Felizmente, políticas complementares podem fornecer mais apoio:
- Financiamento baseado no desempenho. O financiamento para a conservação pode oferecer grandes incentivos para proteger as florestas naturais do Brasil, especialmente se os pagamentos estiverem condicionados a um desempenho comprovado. O Brasil já tem certa experiência com programas de financiamento baseado no desempenho, inclusive o Fundo Amazônia. Os títulos vinculados à sustentabilidade constituem outra ferramenta de financiamento baseado no desempenho que o Brasil poderia adotar.
- Crescimento além dos estados amazônicos. Os estados amazônicos respondem por menos de um quinto da agricultura brasileira (o Mato Grosso, por si só, é responsável por quase um terço da produção da Amazônia Legal). Nossa pesquisa indica que um aumento da produtividade em áreas fora da Amazônia Legal também reduziria a pressão por desmatamento. O motivo disso é que os ganhos de produtividade ocorreriam principalmente nos mercados em que o desmatamento ocorreu há mais tempo e onde os mercados agrícolas são mais maduros. À medida que a agricultura extensiva se tornasse menos viável, os ganhos de produtividade resultariam na intensificação agrícola, aliviando a pressão sobre as terras naturais na Amazônia e em outras florestas ao redor do planeta).
- Diversificação em todo o Brasil. Embora a especialização excessiva do Brasil na produção de commodities seja uma das causas do desmatamento, isso poderia ser revertido superando o legado das políticas de industrialização baseadas na substituição de importações e na oferta de proteção comercial aos setores não produtores de commodities no Brasil. Nossa pesquisa demonstra que aumentar a produtividade na manufatura e nos serviços relacionados a ela é uma estratégia campeã tanto para os estados amazônicos quanto para todo o país. Se combinada a um aumento da produtividade agrícola, pode impulsionar o crescimento da produção geral com muito menos danos às florestas. Embora reverter o declínio de longo prazo da manufatura e de certos serviços (figura 1) possa render ganhos enormes, isso não será fácil.

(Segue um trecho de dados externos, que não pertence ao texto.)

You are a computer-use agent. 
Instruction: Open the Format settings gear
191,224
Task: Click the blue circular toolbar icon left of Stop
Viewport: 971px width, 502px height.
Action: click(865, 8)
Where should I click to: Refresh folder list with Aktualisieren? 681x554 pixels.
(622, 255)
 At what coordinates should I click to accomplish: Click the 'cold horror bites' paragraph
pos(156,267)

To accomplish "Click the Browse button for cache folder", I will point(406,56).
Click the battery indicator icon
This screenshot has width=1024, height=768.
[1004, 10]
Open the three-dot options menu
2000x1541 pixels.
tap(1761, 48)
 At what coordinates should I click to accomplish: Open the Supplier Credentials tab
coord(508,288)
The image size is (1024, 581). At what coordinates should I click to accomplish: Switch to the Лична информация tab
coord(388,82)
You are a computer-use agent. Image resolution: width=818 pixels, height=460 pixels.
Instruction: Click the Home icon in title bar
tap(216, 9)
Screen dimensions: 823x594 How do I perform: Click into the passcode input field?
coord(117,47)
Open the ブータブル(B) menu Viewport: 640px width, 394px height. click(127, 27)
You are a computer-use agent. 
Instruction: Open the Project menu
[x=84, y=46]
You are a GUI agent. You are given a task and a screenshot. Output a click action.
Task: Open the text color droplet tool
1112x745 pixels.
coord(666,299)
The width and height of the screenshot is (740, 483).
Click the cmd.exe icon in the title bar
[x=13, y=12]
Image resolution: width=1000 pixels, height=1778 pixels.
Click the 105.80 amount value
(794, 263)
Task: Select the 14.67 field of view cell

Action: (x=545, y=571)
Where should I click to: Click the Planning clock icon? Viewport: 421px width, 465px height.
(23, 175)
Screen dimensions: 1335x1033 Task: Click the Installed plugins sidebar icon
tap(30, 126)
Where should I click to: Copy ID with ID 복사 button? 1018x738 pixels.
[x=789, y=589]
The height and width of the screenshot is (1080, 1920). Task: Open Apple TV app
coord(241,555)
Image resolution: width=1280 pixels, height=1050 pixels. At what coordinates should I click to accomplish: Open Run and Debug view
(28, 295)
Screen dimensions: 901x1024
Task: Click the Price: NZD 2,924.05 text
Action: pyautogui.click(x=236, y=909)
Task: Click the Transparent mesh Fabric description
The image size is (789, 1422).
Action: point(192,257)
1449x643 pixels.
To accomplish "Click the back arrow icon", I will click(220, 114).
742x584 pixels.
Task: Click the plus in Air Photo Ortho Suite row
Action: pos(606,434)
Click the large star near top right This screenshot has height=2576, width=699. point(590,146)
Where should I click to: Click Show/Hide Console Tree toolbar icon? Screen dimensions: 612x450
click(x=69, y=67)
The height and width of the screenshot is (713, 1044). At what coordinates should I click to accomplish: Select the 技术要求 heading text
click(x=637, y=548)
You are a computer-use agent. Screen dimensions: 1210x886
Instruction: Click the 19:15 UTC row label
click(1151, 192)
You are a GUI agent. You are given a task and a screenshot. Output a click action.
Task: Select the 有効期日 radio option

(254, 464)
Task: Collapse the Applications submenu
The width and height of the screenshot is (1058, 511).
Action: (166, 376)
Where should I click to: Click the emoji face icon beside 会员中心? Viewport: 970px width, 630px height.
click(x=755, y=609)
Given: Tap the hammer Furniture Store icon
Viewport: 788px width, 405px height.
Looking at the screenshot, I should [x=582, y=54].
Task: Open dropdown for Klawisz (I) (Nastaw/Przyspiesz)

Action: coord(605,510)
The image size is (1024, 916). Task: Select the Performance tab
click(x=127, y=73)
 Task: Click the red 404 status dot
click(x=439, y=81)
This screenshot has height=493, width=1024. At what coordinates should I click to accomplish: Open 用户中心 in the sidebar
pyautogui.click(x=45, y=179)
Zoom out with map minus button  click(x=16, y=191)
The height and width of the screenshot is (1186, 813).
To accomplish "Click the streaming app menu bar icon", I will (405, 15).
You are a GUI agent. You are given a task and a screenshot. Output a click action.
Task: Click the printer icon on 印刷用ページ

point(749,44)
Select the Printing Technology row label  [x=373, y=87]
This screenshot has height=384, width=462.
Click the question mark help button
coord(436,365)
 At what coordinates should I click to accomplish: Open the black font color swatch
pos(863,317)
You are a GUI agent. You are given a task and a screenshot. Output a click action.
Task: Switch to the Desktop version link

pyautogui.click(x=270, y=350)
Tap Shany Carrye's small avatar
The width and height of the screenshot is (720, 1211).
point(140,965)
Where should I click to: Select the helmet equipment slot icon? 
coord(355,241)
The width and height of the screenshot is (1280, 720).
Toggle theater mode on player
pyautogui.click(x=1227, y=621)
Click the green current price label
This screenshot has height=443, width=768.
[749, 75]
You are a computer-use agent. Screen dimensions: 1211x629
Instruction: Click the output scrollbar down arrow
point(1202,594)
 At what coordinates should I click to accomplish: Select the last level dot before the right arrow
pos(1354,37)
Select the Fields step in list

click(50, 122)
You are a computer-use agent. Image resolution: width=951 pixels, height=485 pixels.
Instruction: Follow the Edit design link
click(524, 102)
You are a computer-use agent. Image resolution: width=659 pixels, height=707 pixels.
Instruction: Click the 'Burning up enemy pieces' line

Um equilíbrio delicado de políticas públicas
Definir a combinação certa de políticas para maximizar o desenvolvimento socioeconômico e minimizar os danos ambientais é um desafio. Quanto mais complexo for o desafio, mais instrumentos serão necessários para enfrentá-lo. As políticas devem fortalecer a produtividade agrícola, permanecendo atentas a possíveis consequências não intencionais para as florestas naturais. Quanto mais robustas forem as instituições e quanto mais maduros e diversificados forem os mercados, maior será a probabilidade de que a agricultura e as florestas possam coexistir em harmonia.